▸ Available records
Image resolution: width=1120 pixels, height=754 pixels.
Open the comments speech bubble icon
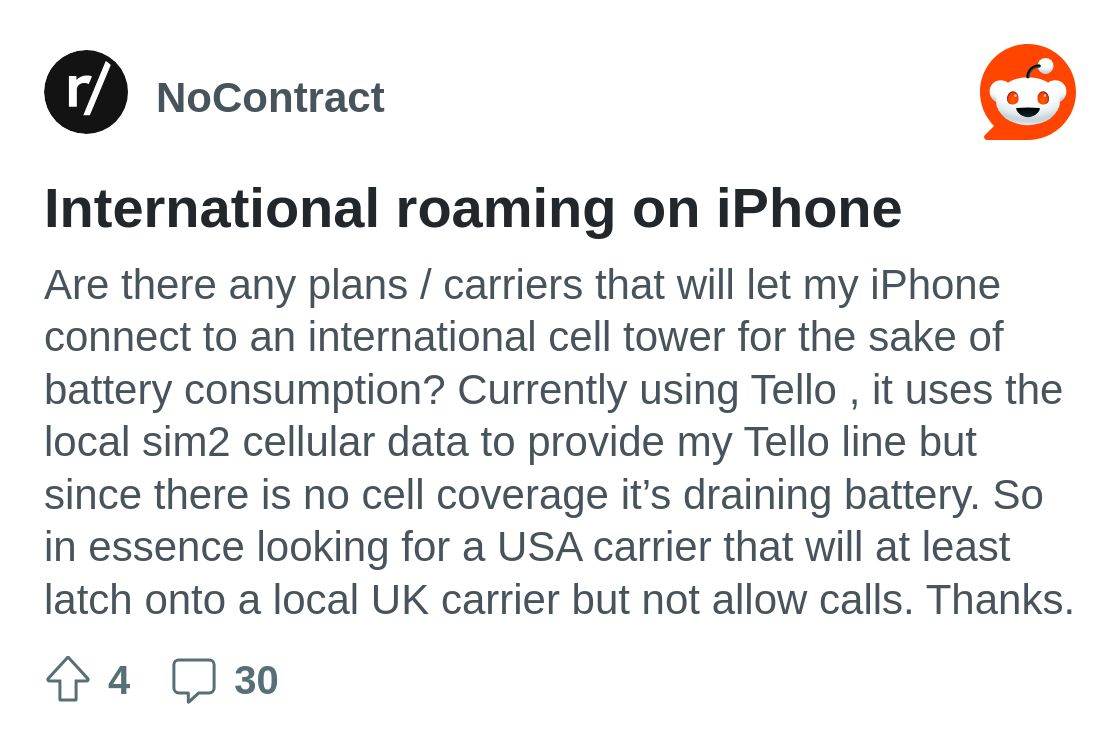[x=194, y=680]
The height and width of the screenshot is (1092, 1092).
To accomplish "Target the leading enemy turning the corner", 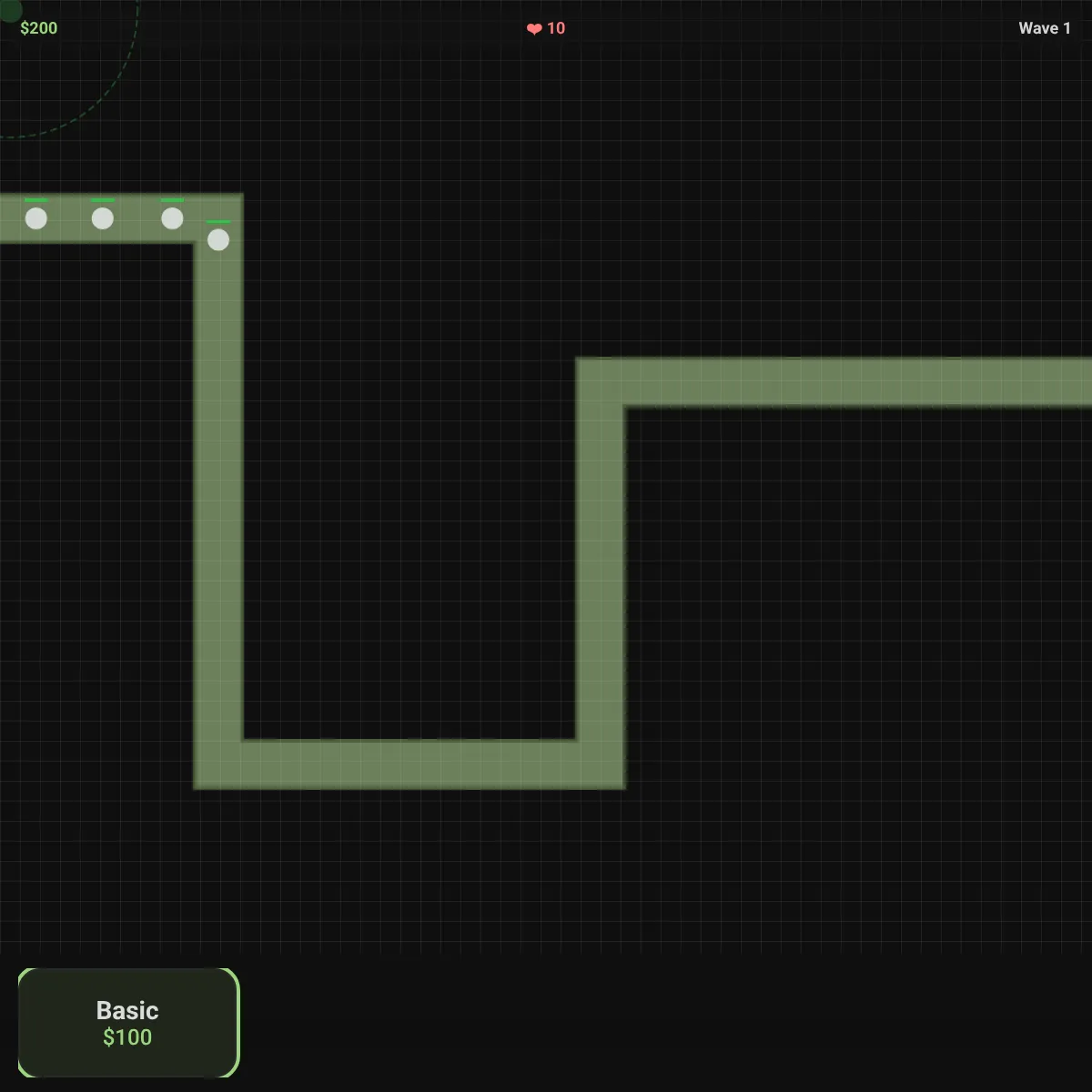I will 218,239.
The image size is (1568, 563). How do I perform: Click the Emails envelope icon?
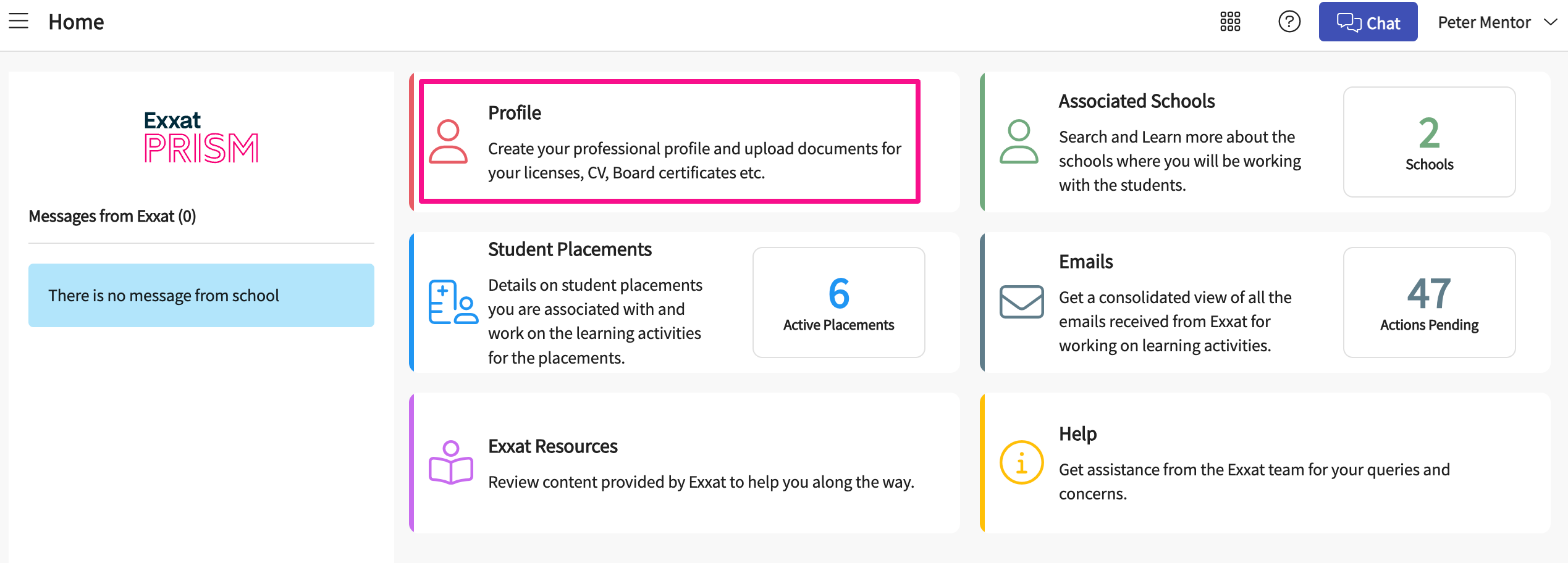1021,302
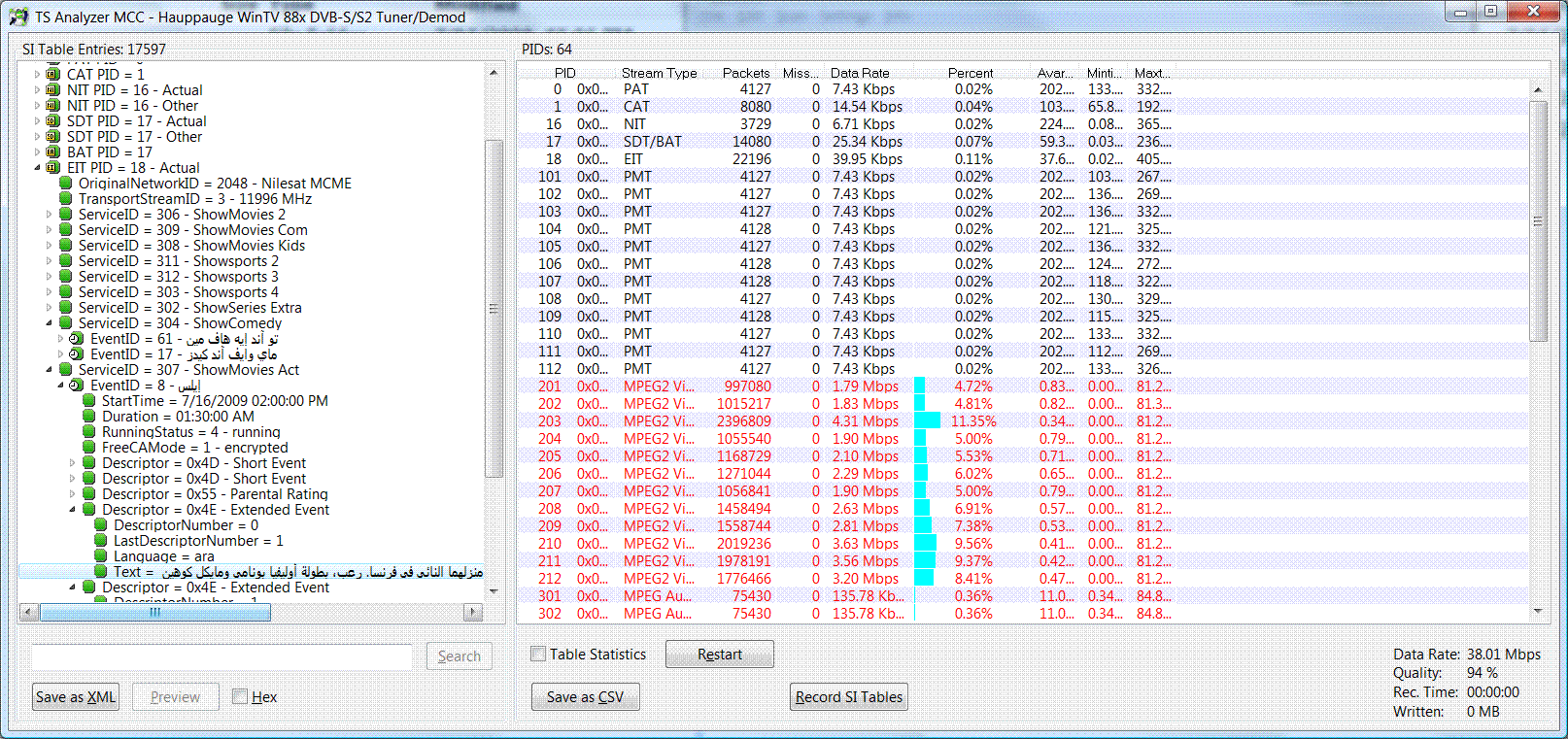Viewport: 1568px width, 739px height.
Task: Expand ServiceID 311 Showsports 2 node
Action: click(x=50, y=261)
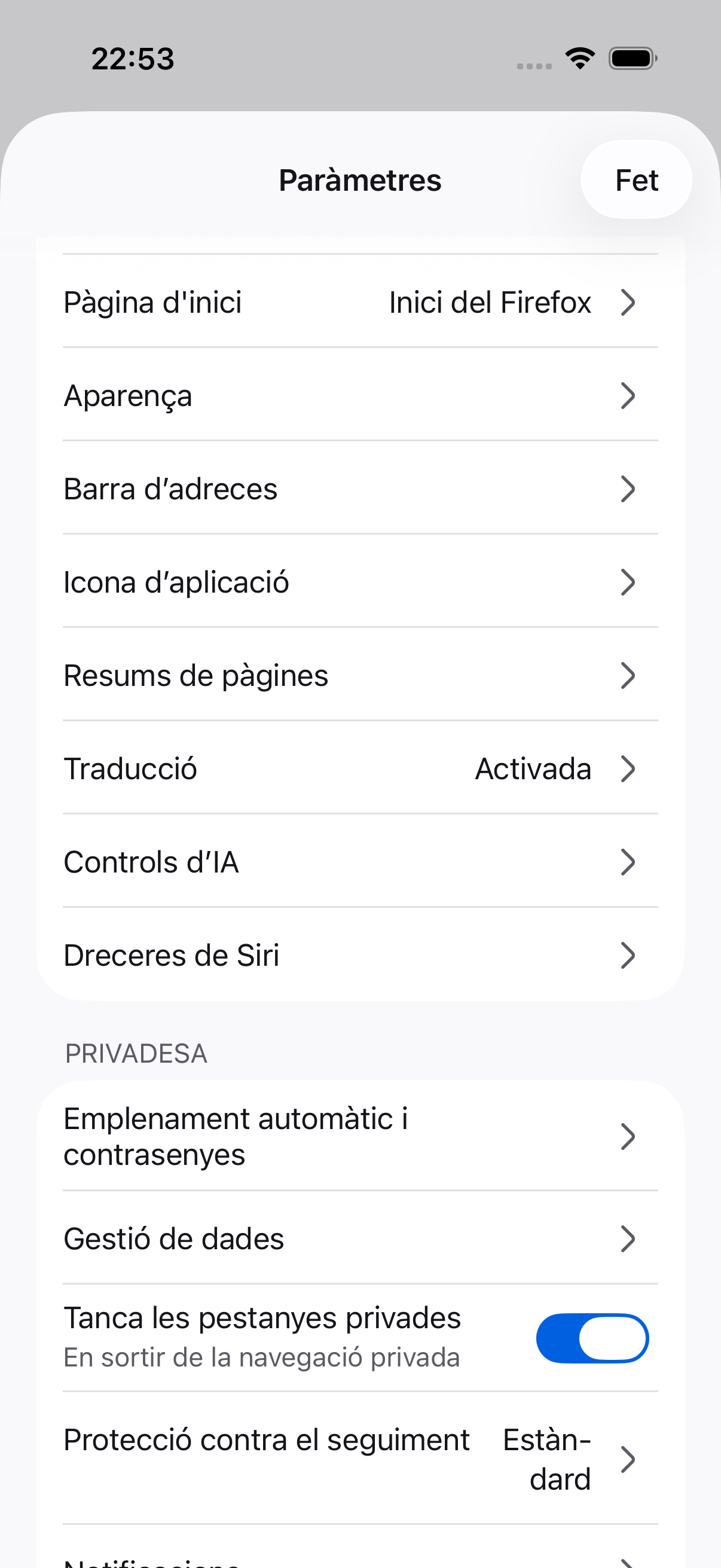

▸ What this task involves
Excluding the pictures, restate word for word the lines from the one that holds "The image size" through the last line of the entries, both ends included.

▸ Solution to the problem
The image size is (1568, 563). How do I perform: Click the Emails envelope icon?
1021,302
Viewport: 1568px width, 739px height.
Task: Expand ServiceID 311 Showsports 2 node
Action: click(x=50, y=261)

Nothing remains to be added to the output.